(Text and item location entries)
☆ ☆ ☆ ☆ ☆ ☆ ☆

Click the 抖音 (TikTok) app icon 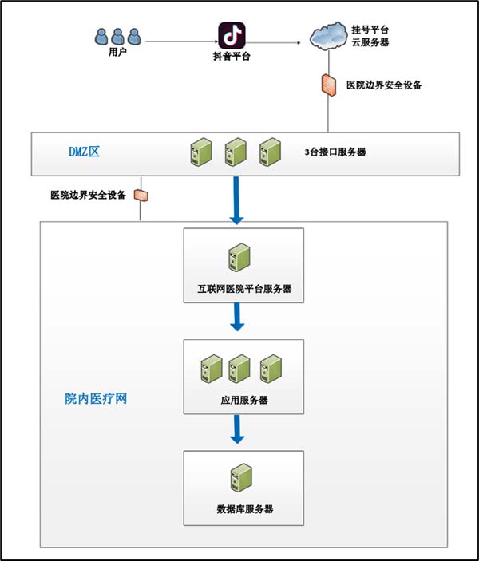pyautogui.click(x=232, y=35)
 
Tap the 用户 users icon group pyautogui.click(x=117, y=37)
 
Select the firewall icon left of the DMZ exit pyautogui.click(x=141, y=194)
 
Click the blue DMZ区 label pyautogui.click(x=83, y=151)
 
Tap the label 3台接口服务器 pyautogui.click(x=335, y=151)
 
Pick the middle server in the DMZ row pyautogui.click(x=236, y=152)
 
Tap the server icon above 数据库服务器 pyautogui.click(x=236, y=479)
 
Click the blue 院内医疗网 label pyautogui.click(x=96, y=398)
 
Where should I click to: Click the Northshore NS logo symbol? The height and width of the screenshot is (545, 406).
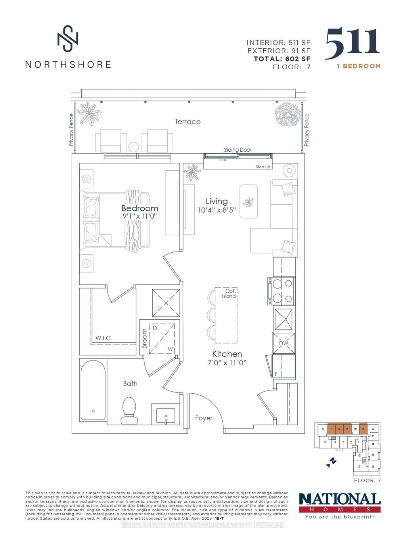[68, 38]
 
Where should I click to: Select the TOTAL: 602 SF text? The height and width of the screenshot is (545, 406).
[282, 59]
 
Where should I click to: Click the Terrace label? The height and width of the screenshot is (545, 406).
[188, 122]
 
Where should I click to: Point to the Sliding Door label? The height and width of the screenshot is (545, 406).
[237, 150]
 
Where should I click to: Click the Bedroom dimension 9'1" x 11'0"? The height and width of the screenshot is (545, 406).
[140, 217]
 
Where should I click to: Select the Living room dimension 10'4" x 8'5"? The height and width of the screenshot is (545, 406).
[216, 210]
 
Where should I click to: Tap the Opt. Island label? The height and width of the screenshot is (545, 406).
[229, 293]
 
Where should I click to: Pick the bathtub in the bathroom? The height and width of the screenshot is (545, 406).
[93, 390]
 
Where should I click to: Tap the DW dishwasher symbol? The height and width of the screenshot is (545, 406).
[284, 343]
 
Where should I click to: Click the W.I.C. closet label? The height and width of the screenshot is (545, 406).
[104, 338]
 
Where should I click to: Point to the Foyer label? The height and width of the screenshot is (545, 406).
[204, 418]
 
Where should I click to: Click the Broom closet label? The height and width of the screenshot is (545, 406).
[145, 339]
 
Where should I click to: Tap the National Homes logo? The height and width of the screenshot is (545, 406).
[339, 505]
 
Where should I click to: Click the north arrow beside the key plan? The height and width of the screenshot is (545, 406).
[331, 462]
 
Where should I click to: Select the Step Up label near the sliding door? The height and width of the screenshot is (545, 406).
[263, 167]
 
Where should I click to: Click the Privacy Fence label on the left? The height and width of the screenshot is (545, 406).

☆ ☆ ☆ ☆ ☆ ☆ ☆

Gather every line of the listing above that contains the string "logo", copying each one in full.

Where should I click to: Click the Northshore NS logo symbol? The height and width of the screenshot is (545, 406).
Where should I click to: Tap the National Homes logo? The height and width of the screenshot is (545, 406).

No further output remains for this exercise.